INFINITY POOL (2023)

Le fils de David Cronenberg nous emmène dans un hôtel touristique situé au cœur d’un cadre idyllique dont les apparences sont trompeuses…

INFINITY POOL

 

2023 – CANADA / CROATIE / HONGRIE

 

Réalisé par Brandon Cronenberg

 

Avec Alexander Skarsgård, Mia Goth, Cleopatra Coleman, Jalil Lespert, Thomas Kretschmann, John Ralston, Amanda Brugel, Caroline Boulton, Jeff Ricketts

 

THEMA DOUBLES

Après Antiviral et Possessor, ce troisième long-métrage permet de cerner de mieux en mieux la personnalité de Brandon Cronenberg qui, s’il partage plusieurs obsessions thématiques et visuelles avec son père, s’efforce de développer un univers qui lui soit propre. Infinity Pool est d’ailleurs sorti sur les écrans américains sept mois après Les Crimes du futur, nous offrant la possibilité d’apprécier les partis pris artistiques qui distinguent David Cronenberg de son fils.

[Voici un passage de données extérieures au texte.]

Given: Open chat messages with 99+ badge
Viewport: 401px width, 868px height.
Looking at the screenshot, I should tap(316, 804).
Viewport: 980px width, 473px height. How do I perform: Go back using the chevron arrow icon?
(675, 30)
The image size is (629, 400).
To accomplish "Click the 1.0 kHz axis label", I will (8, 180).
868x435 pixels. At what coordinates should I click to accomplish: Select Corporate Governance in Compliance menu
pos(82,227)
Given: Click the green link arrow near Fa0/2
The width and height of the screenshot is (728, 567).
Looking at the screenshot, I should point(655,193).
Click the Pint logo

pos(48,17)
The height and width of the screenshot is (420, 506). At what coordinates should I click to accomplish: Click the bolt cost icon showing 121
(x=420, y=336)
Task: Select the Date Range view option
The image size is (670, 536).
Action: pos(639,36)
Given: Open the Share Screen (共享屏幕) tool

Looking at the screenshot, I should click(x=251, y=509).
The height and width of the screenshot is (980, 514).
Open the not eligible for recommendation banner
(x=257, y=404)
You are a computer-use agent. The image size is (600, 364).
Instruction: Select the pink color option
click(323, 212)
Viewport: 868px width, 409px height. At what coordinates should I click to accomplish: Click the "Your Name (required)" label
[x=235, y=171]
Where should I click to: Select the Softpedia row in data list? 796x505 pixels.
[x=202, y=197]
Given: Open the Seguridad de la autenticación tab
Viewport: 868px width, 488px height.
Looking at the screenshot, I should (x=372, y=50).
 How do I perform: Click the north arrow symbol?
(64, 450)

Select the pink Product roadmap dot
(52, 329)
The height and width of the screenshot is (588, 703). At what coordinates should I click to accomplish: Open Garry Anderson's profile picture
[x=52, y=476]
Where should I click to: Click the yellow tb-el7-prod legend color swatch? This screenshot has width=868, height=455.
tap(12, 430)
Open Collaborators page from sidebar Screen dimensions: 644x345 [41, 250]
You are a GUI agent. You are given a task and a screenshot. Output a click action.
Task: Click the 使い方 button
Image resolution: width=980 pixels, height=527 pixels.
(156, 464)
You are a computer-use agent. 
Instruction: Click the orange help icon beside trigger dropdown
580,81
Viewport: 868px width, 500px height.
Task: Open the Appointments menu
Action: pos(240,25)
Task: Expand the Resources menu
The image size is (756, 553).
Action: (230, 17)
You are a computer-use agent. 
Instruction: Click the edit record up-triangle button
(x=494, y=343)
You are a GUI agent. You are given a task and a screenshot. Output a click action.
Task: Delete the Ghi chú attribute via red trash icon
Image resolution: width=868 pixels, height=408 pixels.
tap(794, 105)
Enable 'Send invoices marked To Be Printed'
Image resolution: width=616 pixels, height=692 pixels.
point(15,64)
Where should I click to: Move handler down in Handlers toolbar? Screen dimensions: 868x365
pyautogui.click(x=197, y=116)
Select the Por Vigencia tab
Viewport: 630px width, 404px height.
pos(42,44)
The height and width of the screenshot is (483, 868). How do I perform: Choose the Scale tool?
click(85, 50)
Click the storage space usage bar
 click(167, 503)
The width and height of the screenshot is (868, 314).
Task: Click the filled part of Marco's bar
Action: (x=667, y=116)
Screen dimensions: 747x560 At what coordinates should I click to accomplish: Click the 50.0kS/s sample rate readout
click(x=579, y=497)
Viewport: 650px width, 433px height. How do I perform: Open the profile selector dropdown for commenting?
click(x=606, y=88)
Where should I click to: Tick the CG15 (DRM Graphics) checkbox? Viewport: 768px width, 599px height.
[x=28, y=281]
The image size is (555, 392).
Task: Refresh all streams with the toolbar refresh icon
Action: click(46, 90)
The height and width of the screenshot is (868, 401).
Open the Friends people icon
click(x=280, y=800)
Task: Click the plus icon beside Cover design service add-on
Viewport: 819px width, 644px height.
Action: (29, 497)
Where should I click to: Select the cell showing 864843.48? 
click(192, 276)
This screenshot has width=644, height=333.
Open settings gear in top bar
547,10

Le point de départ d’Infinity Pool est né d’une expérience personnelle. « Je n’arrêtais pas de repenser à des vacances que j’ai passées il y a une vingtaine d’années sur un site “all-inclusive“ en République dominicaine », raconte Brandon Cronenberg. « C’était surréaliste, parce qu’ils vous emmenaient en bus au milieu de la nuit, de sorte que vous ne pouviez pas voir le pays. Ils vous déposaient simplement dans l’enceinte du complexe hôtelier, qui était protégé par une clôture avec des barbelés. Il était impossible d’en sortir, et il y avait une sorte de fausse ville où vous pouviez faire du shopping. Et puis, à la fin de la semaine, ils vous ramenaient en bus pendant la journée, et vous pouviez découvrir alors la campagne environnante, qui était très pauvre. Des gens vivaient dans des cabanes. Ce contraste était évidemment horrible » (1). Pour pouvoir restituer ce sentiment étrange et y développer une intrigue cauchemardesque, le réalisateur s’installe avec son équipe en Croatie, plus particulièrement à Šibenik.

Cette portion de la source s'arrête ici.